Long is the road ((c) J-J Goldman)
Il faudrait remplir un livre pour pouvoir énumérer toutes les versions et déclinaisons du Cub. Sur le plan technique, toutefois, il n’y a pas eu d’évolutions gigantesques. En voici un rapide (et non exhaustif) aperçu :
- 1960 : passage d’une magnéto à un allumage à bobine
- 1963 : moteur 90 (86,7 cc)
- 1965 : moteur 70 (63 cc)
- 1966 : le C50 change les cotes de son piston : de 40 x 39 à 49 x 41,4 mm
- 1982 : allumage CDI
- 1986 : moteur 100 pour l’Asie du Sud Est
- 2007 : allumage PGM-FI
- 2017 : version anniversaire, feux à LEDs, boîte 4…

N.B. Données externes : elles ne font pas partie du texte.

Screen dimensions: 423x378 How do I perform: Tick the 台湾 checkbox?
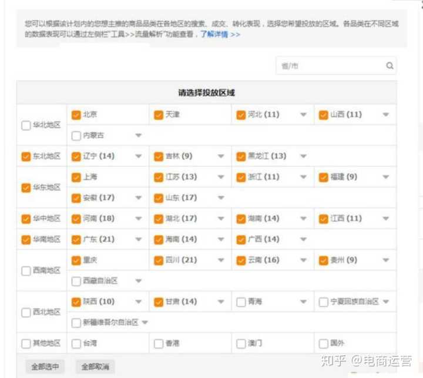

Par contre, il y a eu plein de versions, évidemment. Là encore, impossible de toutes les mentionner. On parlera quand même, par plaisir, des modèles Deluxe (lancés dès 1971, avec un démarreur électrique et des poignées chauffantes pour certains), des modèles utilitaires demandés par telle ou telle administration (de la poste australienne à la confédération des livreurs de journaux japonais), du Little Cub avec ses roues de 14 pouces, du Trail, du modèle à phare carré, tellement à la mode dans les années 80 ! Aujourd’hui encore produit dans 16 usines réparties dans 15 pays (en Asie, principalement, mais aussi en Amérique latine et au Nigeria), le Cub poursuit sa carrière. Ou s’arrêtera t’il ? 110, 120, 150, 200 millions ? Qui sait…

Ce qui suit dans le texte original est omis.